The suggestion that investment portfolios can be quantitatively optimized became controversial almost as soon as Harry Markowitz launched the modern age of portfolio design in 1952, courtesy of his famous “Portfolio Selection” paper. Not because anyone disputes the goal of engineering a portfolio that maximizes return for a given level of risk. That’s every investor’s goal, even if she doesn’t think in those terms. Rather the debate centers on how portfolio optimization is best accomplished.

Markowitz’s original proposition was a relatively simple affair, largely due to the limits of computational resources in the mid-20^{th} century. Professor Markowitz developed a methodology that used variance and correlation as the inputs to solve the optimization puzzle. He referred to this process as “mean variance optimization” (MVO).

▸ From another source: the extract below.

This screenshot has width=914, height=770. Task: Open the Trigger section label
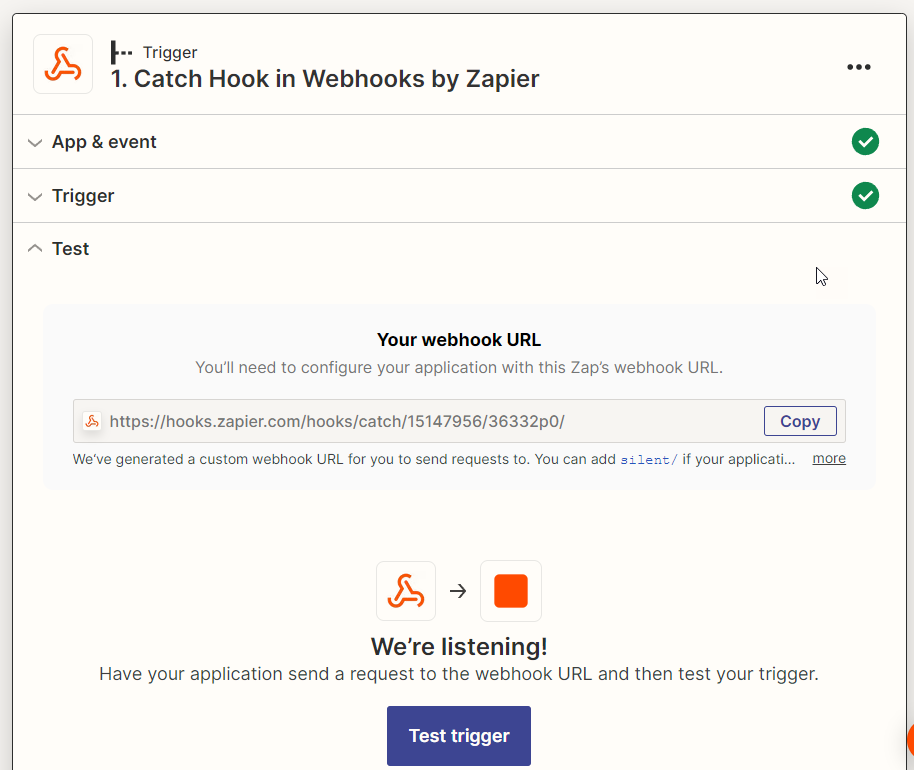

MVO was a revelation at a time when state-of-the-art portfolio design relied on gut instinct and perhaps a few slide-rule calculations. However, in the near-seven decades since Markowitz wrote the paper, some have suggested that the notion that classic MVO can solve an investor’s challenges is naïve. MVO has been sliced, diced and reinvented in countless ways in search of greener pastures. The motivation: the elegance of classic MVO has been shown to stumble as a practical tool for real-world money management.

Whatever its flaws, MVO remains relevant as a foundational tool. While the world is still waiting for a revelation that fully satisfies the paper’s original optimization objective, there’s no shortage of modified models that claim to offer improvements in some degree. A recent addition to this ever-lengthening list of attempts at trying to build a better optimization mousetrap is a variation outlined by Maneesh Shanbhag at Greenline Partners (“Time Value of Money and Optimal Portfolio Diversification”).

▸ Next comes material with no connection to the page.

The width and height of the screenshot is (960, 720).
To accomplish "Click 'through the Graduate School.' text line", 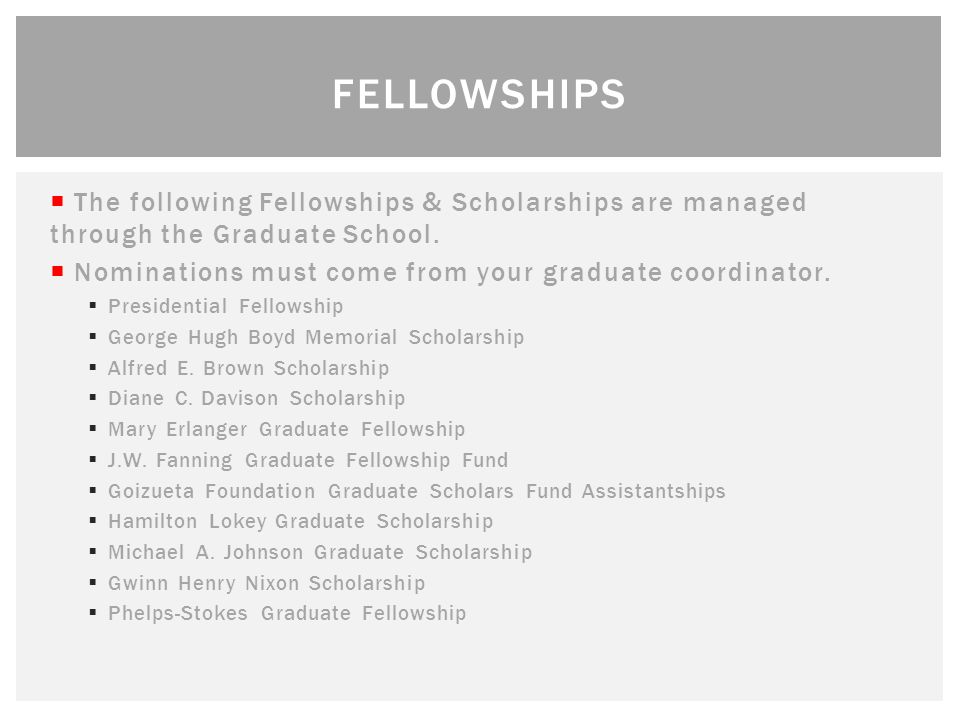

“Portfolio optimization algorithms tend to rely on statistical inputs like volatility and correlation to reduce risk and increase return,” Shanbhag explains. “The problem is that these inputs are volatile and impossible to estimate with precision, making any model that relies on them fragile.”

What to do? Shanbhag goes back to first principles to rethink MVO, observing “that all assets are valued based on the present value of their expected cash flows.” From there, he develops a revised framework for optimal portfolio diversification, reasoning that expected growth, expected inflation, and the expected real discount rate are the critical inputs.

In this thought experiment the author determines that four categories of assets “can be combined into a portfolio in order to neutralize two of the three drivers of portfolio risk and volatility, specifically growth and inflation surprises.” Notably, correlation is discarded, which is no loss, according to Shanbhag, who notes that it’s difficult to estimate because it varies through time to a degree that’s difficult to forecast.

Instead, he outlines an “expectations-based model for diversification” as follows:

𝑂𝑝𝑡𝑖𝑚𝑎𝑙 𝑃𝑜𝑟𝑡𝑓𝑜𝑙𝑖𝑜 = 𝐸𝑞𝑢𝑎𝑙 𝑅𝑖𝑠𝑘 𝑊𝑒𝑖𝑔ℎ(Δ𝐺+,Δ𝐺−,Δ𝐼+,Δ𝐼−)

Where each class of assets is defined as:

*ΔG+ = assets that rise in price when expected growth rises*

*ΔG- = assets that rise in price when expected growth falls*

*ΔI+ = assets that rise in price when expected inflation rises*

*ΔI- = assets that rise in price when expected inflation falls*

As a simple illustration, Shanbhag proposes the following approach:

- First, to estimate weights the historical volatility of the assets is “normalized” so that assets are expected to have comparable levels of return variance. In practice, this is often achieved with leverage. Shanbhag writes: “ This should both roughly equalize returns across the asset classes and allow one to neutralize a portfolio to changing expectations in growth and inflation.”
- Next, build an allocation of equities and fixed income. The logic, he explains: stocks and bonds tend to generate results with “opposite sensitivities to growth expectations,” which implies putting half the portfolio in these two assets in equally weighted amounts.
- Gold comprises the rest of the portfolio. “Gold has opposite sensitivity to both stocks and bonds, hence the second half of the portfolio is equally weighted to gold and a 50/50 basket of volatility-adjusted stocks,” he explains.

The resulting portfolio:

Note that Shanbhag proposes the bond allocation is levered by a bit more than 2-1/2 times to lift the bond allocation’s volatility it to 14% (to match the normalized risk in the other assets) [1]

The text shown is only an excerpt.